Thanks to Andrew Drouin, President of the South Okanagan Trail Alliance, for the following:
There has recently been some great news for outdoor recreationalists accessing popular frontcountry terrain east of Penticton. For many years locals and tourists alike have crossed private property in order to access the northern reaches of the famous Skaha Bluffs rock climbing area. For their part, the landowners of the time, the Wiltse family, had been kind enough to take the approach of “no motorized vehicles please, other than that, enjoy the land until we develop it.” Recently however, the land in question has changed hands and the new owners/developers have proposed an offer unlike anything we could have hoped for.

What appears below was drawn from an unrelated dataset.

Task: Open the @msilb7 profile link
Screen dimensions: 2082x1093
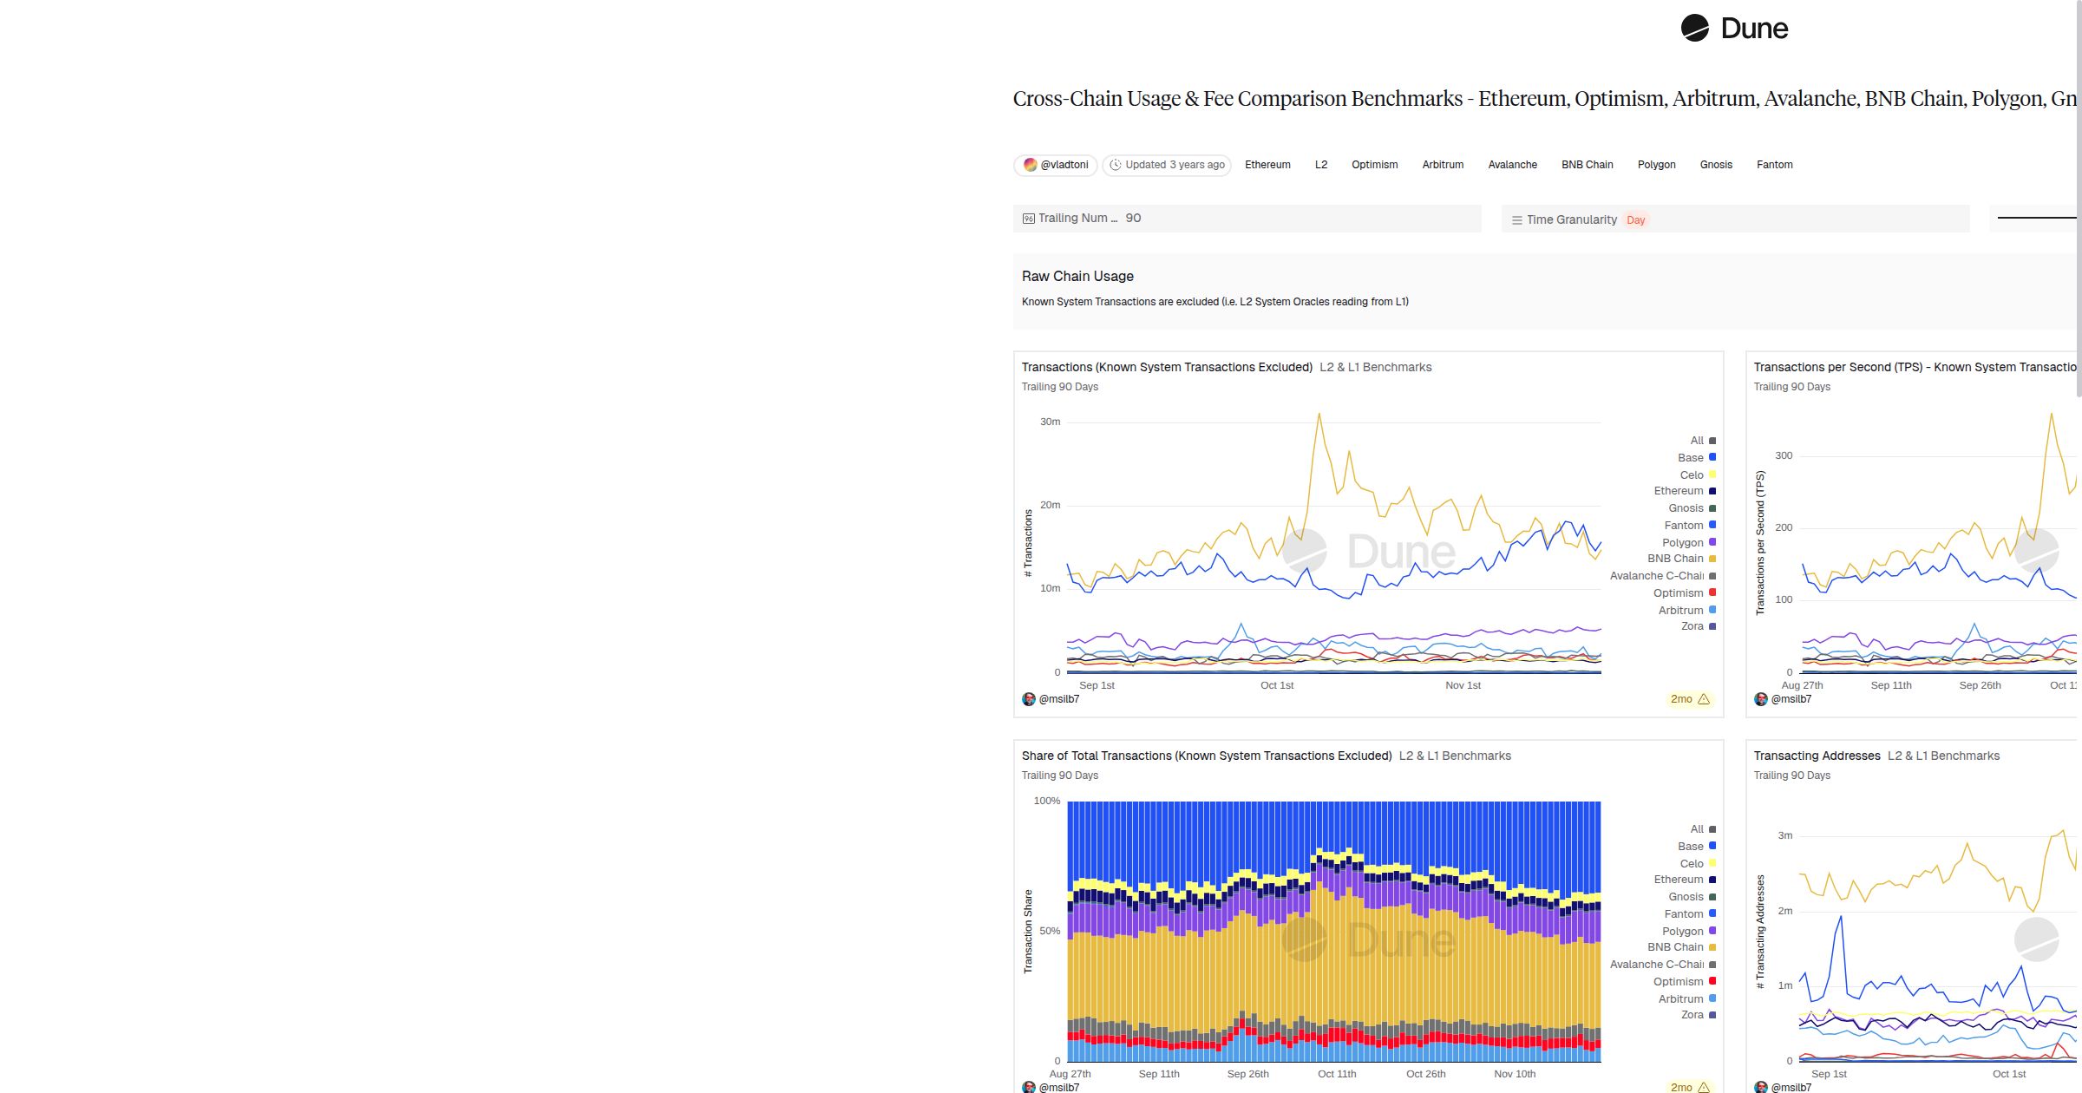Action: [x=1061, y=699]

In short, the developer has offered a 150-acre parcel of difficult-to-develop land to BC Parks, as an addition to the Skaha Bluff Provincial Park (land that we are technically crossing illegally now) in exchange for the City of Penticton bringing a further 150 acres of developable property into city limits. This request to bring a privately-owned parcel into city limits is the first step towards the addition of 180 new homes to the area’s housing inventory. After several years of planning and community involvement, the City has applied to the Province for a boundary extension to annex the privately-owned parcel. The developers will provide all new infrastructure, including approximately two kilometers of new roads, plus sewer, water and electricity to service the area. Future tax revenue amounting to some $500,000 is estimated to offset the costs associated with maintaining the infrastructure and providing services such as snow clearing and emergency response.
For our part, the South Okanagan Trail Alliance will gain access to terrain that we can legally sign, sanction and maintain (we hold a Partnership Agreement with BC Parks Skaha Prov. Park). The developers are both in their mid-to-late 40s, active in the outdoors and fans of all things trail. To this end, they have added a qualifier to the BC Parks offer: that of BC Parks supporting all existing trail infrastructure on the land, including signing and sanctioning the many “illegal” trails already in existence. They have also designed-in numerous frontcountry access points through the housing development and provided parking for same.
This is more significant that it might seem at first blush, as the historical status quo with Skaha Prov. Park has always been that of only supporting an absolute minimum of trail infrastructure. Skaha Prov. Park has historically focused on conservation of habitat, not recreation.
Our hope is that other developers will look at this project and see the benefits of providing parking and passage through large developments, which generally tend to block, rather than enhance, access to Crown/parkland terrain.
Kudos to the City of Penticton as well as Trevor Johnson and Lorenzo Arcari with Bishop Hill Developments for this opportunity.